The Sena Medal (lit. 'Army Medal') is awarded to members of the Indian army, of all ranks, "for such individual acts of exceptional devotion to duty or courage as have special significance for the Army." Awards may be made posthumously and a bar is authorized for subsequent awards of the Sena Medal.

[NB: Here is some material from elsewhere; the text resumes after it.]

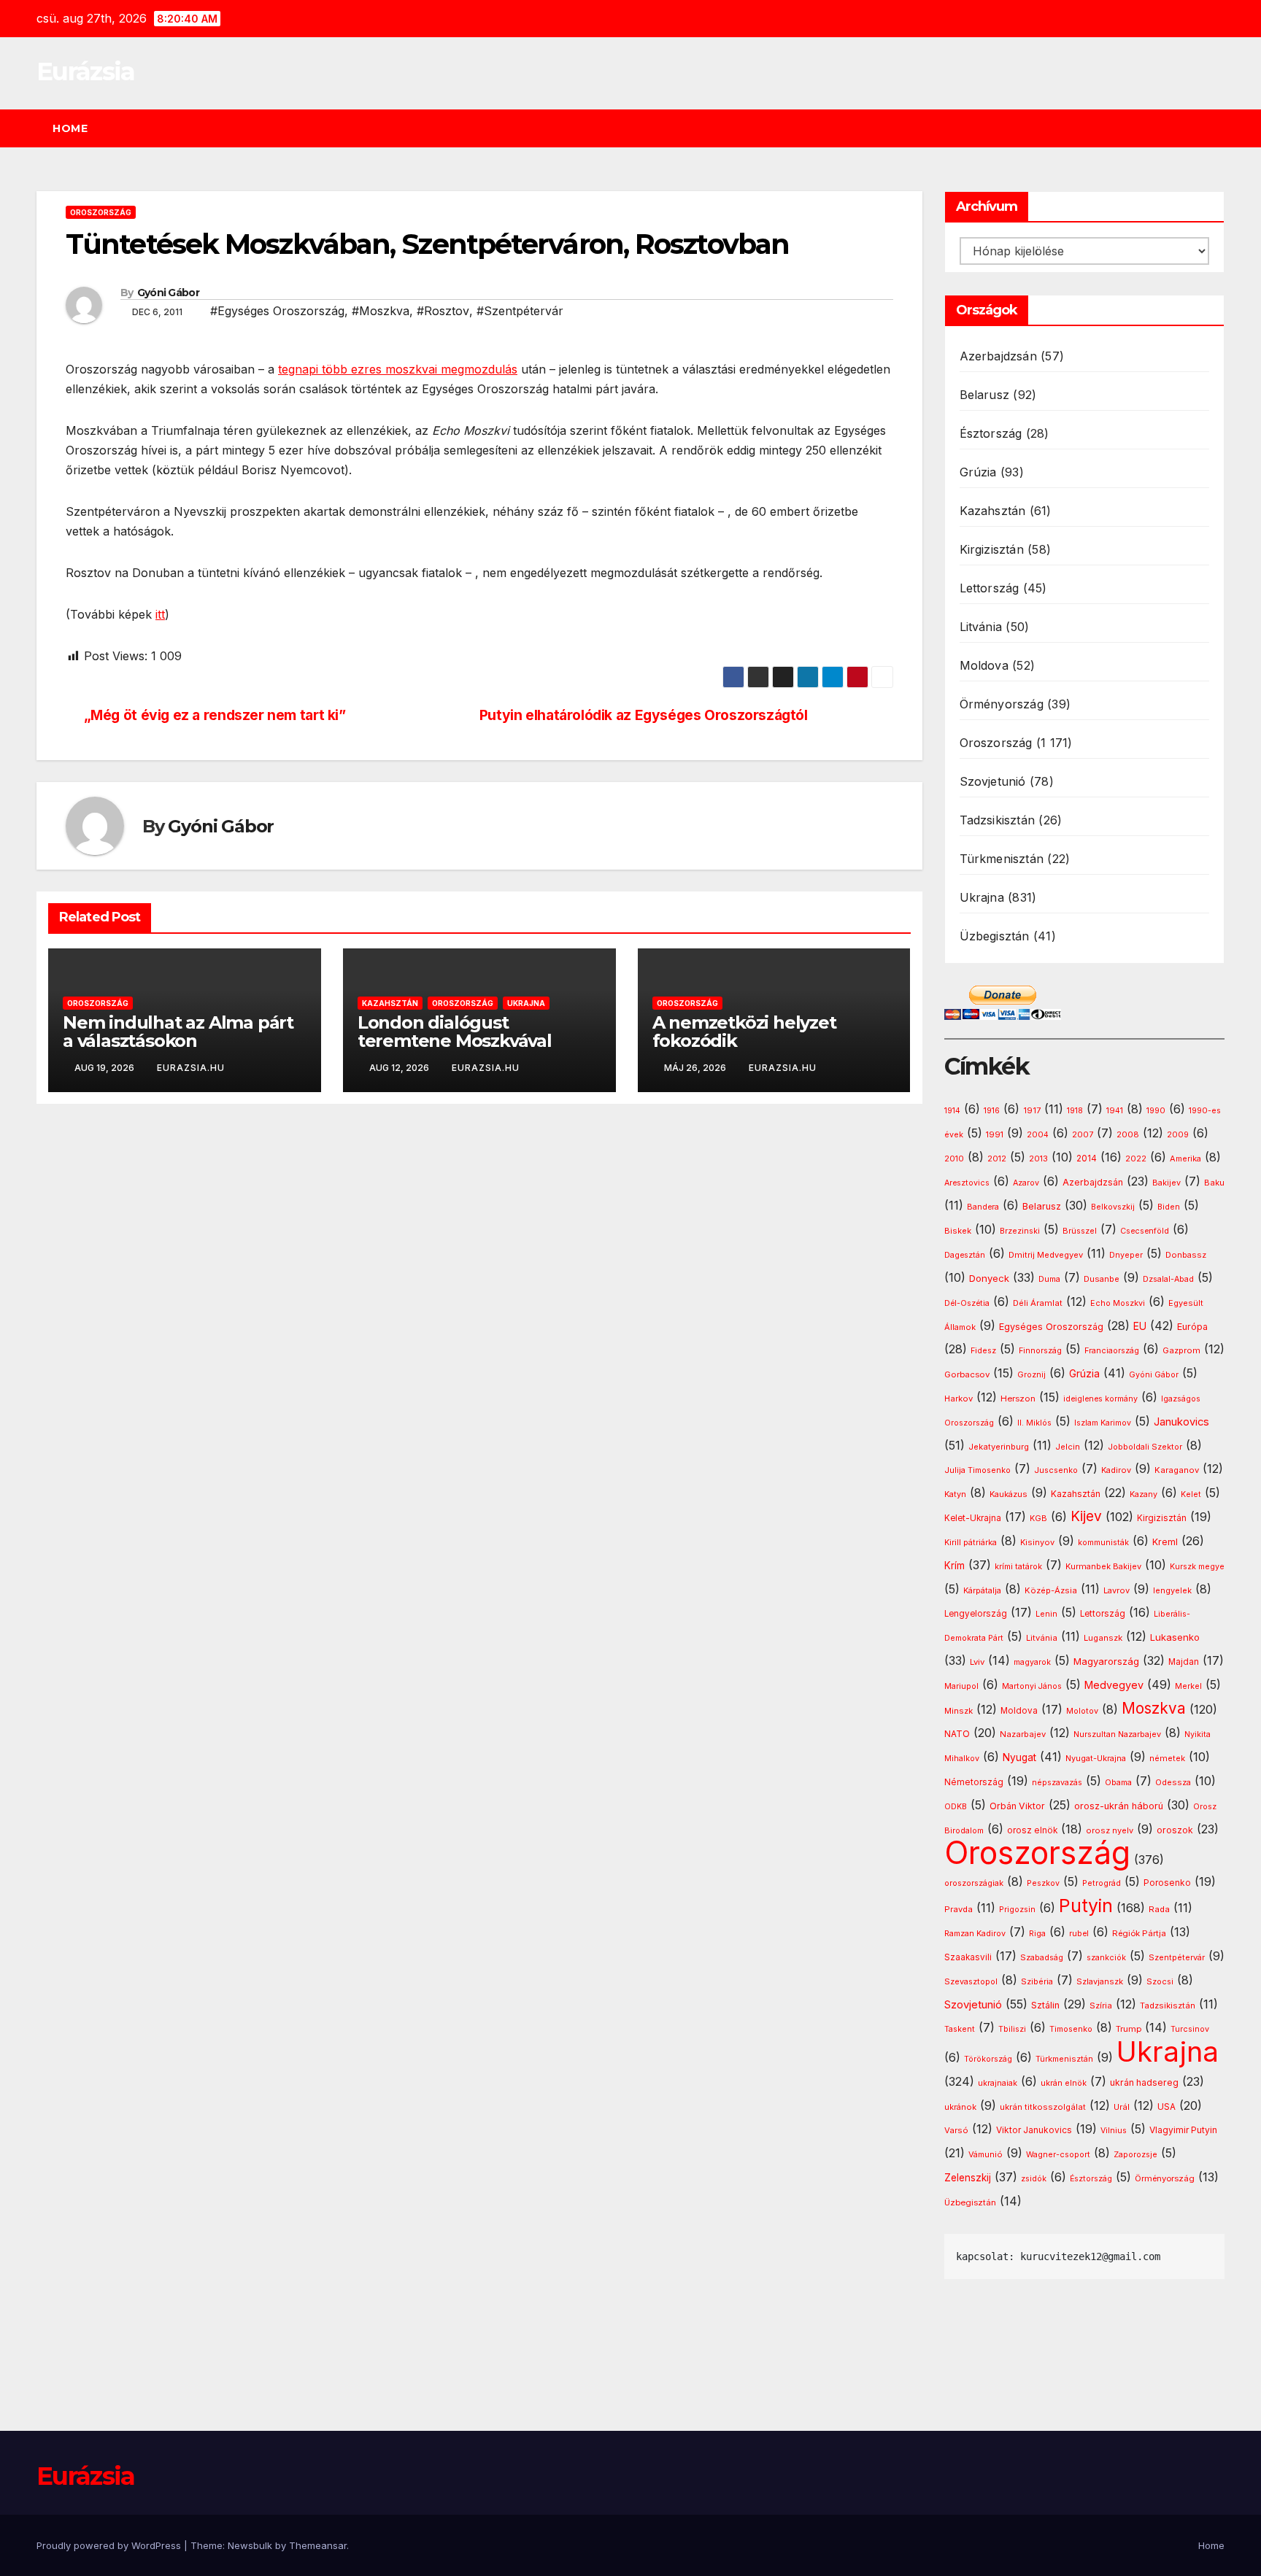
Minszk (958, 1711)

It can be awarded for gallantry or it can also be for distinguished service carried out by any soldier, not in the face of the enemy. Therefore, the Sena Medal also serves as a sort of general commendation medal for the Indian Army. From 1 February 1999, the central government set a monthly stipend of Rs. 250 for recipients of the award when it is awarded for bravery. It has since been revised to Rs. 2000. It is preceded by the Vir Chakra, Shaurya Chakra and Yudh Seva Medal.

==History==
The Sena Medal was instituted on 26 January 1960 by the Government of India, with the approval of the President of India. Five other medals were instituted on the same day — the Vishisht Seva Medal series (Class I, Class II, Class III), (Note: These awards were later renamed Param Vishisht Seva Medal, Ati Vishisht Seva Medal and Vishisht Seva Medal respectively.) the Sainya Seva Medal, Videsh Seva Medal, Nao Sena Medal and the Vayu Sena Medal.

==Medal==
The medal has on it observe, a circular silver medal with a bayonet, pointed upwards. On the reverse, a standing soldier with the legend in Hindi "Sena Medal" above is displayed. The medal is suspended by a straight-bar suspender and is named on the edge. The medal is also often dated on the edge as well. The ribbon is 32 mm long in red colour, with a white central stripe.